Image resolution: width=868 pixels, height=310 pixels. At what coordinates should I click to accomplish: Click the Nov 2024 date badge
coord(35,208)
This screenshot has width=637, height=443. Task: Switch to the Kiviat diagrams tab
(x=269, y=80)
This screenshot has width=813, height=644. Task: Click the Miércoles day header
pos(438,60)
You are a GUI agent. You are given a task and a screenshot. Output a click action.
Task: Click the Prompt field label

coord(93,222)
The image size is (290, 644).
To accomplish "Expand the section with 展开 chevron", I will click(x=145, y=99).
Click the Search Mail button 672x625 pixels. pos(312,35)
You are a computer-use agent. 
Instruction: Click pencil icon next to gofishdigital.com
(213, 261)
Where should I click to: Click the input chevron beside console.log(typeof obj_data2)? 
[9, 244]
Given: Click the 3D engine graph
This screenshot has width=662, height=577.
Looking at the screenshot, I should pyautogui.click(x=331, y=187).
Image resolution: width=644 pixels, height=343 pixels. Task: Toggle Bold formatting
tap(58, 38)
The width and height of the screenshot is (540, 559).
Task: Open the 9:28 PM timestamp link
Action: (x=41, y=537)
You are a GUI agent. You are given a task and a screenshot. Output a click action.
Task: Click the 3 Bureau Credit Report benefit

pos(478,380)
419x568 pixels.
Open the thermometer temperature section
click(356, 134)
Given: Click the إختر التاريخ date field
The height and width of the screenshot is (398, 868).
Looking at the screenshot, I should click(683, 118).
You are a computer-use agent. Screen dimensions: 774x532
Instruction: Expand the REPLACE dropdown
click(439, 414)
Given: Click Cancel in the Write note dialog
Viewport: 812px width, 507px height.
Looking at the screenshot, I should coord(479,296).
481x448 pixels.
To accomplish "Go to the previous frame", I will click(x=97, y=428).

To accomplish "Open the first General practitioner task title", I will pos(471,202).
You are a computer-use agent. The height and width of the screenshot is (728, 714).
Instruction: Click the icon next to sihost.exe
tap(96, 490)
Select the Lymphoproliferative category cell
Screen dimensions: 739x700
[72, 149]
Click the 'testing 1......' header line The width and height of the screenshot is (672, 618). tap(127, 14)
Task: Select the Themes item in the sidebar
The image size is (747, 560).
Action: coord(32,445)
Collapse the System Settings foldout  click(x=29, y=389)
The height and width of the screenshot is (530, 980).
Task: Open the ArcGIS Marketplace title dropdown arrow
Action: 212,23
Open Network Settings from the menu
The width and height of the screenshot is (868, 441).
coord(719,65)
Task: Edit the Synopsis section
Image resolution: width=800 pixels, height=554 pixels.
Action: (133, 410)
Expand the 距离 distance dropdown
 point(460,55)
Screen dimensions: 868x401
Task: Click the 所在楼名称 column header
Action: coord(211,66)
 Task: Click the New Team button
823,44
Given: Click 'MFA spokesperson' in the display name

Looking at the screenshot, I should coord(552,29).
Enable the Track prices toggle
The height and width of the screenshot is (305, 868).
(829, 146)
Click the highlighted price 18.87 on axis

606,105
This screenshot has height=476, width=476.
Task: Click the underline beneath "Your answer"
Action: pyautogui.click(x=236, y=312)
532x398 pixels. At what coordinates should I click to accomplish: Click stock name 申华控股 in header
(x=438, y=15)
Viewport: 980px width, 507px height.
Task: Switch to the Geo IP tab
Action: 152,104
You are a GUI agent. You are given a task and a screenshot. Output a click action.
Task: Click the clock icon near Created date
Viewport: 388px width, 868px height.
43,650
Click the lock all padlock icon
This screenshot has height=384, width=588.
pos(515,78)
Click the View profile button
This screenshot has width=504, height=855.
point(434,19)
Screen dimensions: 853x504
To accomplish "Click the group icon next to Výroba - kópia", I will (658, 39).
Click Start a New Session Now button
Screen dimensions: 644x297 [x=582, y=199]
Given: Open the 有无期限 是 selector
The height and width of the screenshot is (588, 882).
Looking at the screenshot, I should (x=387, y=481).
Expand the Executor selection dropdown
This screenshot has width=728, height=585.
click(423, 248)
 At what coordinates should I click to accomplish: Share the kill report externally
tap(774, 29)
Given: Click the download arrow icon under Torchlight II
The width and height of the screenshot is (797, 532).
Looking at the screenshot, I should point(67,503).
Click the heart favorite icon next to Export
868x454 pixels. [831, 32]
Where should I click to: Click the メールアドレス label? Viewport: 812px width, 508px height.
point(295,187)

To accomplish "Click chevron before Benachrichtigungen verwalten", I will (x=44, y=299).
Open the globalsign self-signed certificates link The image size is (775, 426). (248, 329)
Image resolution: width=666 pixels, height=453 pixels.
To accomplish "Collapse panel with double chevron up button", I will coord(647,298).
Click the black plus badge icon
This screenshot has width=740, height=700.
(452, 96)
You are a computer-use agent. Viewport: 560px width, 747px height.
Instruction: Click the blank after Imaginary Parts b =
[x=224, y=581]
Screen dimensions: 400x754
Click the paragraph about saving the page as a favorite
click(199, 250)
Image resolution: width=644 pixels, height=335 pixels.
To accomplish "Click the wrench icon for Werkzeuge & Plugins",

· · · · ·

Exercise instructions
Reproduce the data shown above with every line intact.

Problem solution
Image resolution: width=868 pixels, height=310 pixels. At what coordinates should I click to accomplish: Click the Nov 2024 date badge
coord(35,208)
This screenshot has width=637, height=443. Task: Switch to the Kiviat diagrams tab
(x=269, y=80)
This screenshot has width=813, height=644. Task: Click the Miércoles day header
pos(438,60)
You are a GUI agent. You are given a task and a screenshot. Output a click action.
Task: Click the Prompt field label

coord(93,222)
The image size is (290, 644).
To accomplish "Expand the section with 展开 chevron", I will click(x=145, y=99).
Click the Search Mail button 672x625 pixels. pos(312,35)
You are a computer-use agent. 
Instruction: Click pencil icon next to gofishdigital.com
(213, 261)
Where should I click to: Click the input chevron beside console.log(typeof obj_data2)? 
[9, 244]
Given: Click the 3D engine graph
This screenshot has width=662, height=577.
Looking at the screenshot, I should pyautogui.click(x=331, y=187).
Image resolution: width=644 pixels, height=343 pixels. Task: Toggle Bold formatting
tap(58, 38)
The width and height of the screenshot is (540, 559).
Task: Open the 9:28 PM timestamp link
Action: (x=41, y=537)
You are a GUI agent. You are given a task and a screenshot. Output a click action.
Task: Click the 3 Bureau Credit Report benefit

pos(478,380)
419x568 pixels.
Open the thermometer temperature section
click(356, 134)
Given: Click the إختر التاريخ date field
The height and width of the screenshot is (398, 868).
Looking at the screenshot, I should click(683, 118).
You are a computer-use agent. Screen dimensions: 774x532
Instruction: Expand the REPLACE dropdown
click(439, 414)
Given: Click Cancel in the Write note dialog
Viewport: 812px width, 507px height.
Looking at the screenshot, I should coord(479,296).
481x448 pixels.
To accomplish "Go to the previous frame", I will click(x=97, y=428).

To accomplish "Open the first General practitioner task title", I will pos(471,202).
You are a computer-use agent. The height and width of the screenshot is (728, 714).
Instruction: Click the icon next to sihost.exe
tap(96, 490)
Select the Lymphoproliferative category cell
Screen dimensions: 739x700
[72, 149]
Click the 'testing 1......' header line The width and height of the screenshot is (672, 618). tap(127, 14)
Task: Select the Themes item in the sidebar
The image size is (747, 560).
Action: coord(32,445)
Collapse the System Settings foldout  click(x=29, y=389)
The height and width of the screenshot is (530, 980).
Task: Open the ArcGIS Marketplace title dropdown arrow
Action: 212,23
Open Network Settings from the menu
The width and height of the screenshot is (868, 441).
coord(719,65)
Task: Edit the Synopsis section
Image resolution: width=800 pixels, height=554 pixels.
Action: (133, 410)
Expand the 距离 distance dropdown
 point(460,55)
Screen dimensions: 868x401
Task: Click the 所在楼名称 column header
Action: coord(211,66)
 Task: Click the New Team button
823,44
Given: Click 'MFA spokesperson' in the display name

Looking at the screenshot, I should coord(552,29).
Enable the Track prices toggle
The height and width of the screenshot is (305, 868).
(829, 146)
Click the highlighted price 18.87 on axis

606,105
This screenshot has height=476, width=476.
Task: Click the underline beneath "Your answer"
Action: pyautogui.click(x=236, y=312)
532x398 pixels. At what coordinates should I click to accomplish: Click stock name 申华控股 in header
(x=438, y=15)
Viewport: 980px width, 507px height.
Task: Switch to the Geo IP tab
Action: 152,104
You are a GUI agent. You are given a task and a screenshot. Output a click action.
Task: Click the clock icon near Created date
Viewport: 388px width, 868px height.
43,650
Click the lock all padlock icon
This screenshot has height=384, width=588.
pos(515,78)
Click the View profile button
This screenshot has width=504, height=855.
point(434,19)
Screen dimensions: 853x504
To accomplish "Click the group icon next to Výroba - kópia", I will (658, 39).
Click Start a New Session Now button
Screen dimensions: 644x297 [x=582, y=199]
Given: Open the 有无期限 是 selector
The height and width of the screenshot is (588, 882).
Looking at the screenshot, I should (x=387, y=481).
Expand the Executor selection dropdown
This screenshot has width=728, height=585.
click(423, 248)
 At what coordinates should I click to accomplish: Share the kill report externally
tap(774, 29)
Given: Click the download arrow icon under Torchlight II
The width and height of the screenshot is (797, 532).
Looking at the screenshot, I should point(67,503).
Click the heart favorite icon next to Export
868x454 pixels. [831, 32]
Where should I click to: Click the メールアドレス label? Viewport: 812px width, 508px height.
point(295,187)

To accomplish "Click chevron before Benachrichtigungen verwalten", I will (x=44, y=299).
Open the globalsign self-signed certificates link The image size is (775, 426). (248, 329)
Image resolution: width=666 pixels, height=453 pixels.
To accomplish "Collapse panel with double chevron up button", I will coord(647,298).
Click the black plus badge icon
This screenshot has width=740, height=700.
(452, 96)
You are a computer-use agent. Viewport: 560px width, 747px height.
Instruction: Click the blank after Imaginary Parts b =
[x=224, y=581]
Screen dimensions: 400x754
Click the paragraph about saving the page as a favorite
click(199, 250)
Image resolution: width=644 pixels, height=335 pixels.
To accomplish "Click the wrench icon for Werkzeuge & Plugins",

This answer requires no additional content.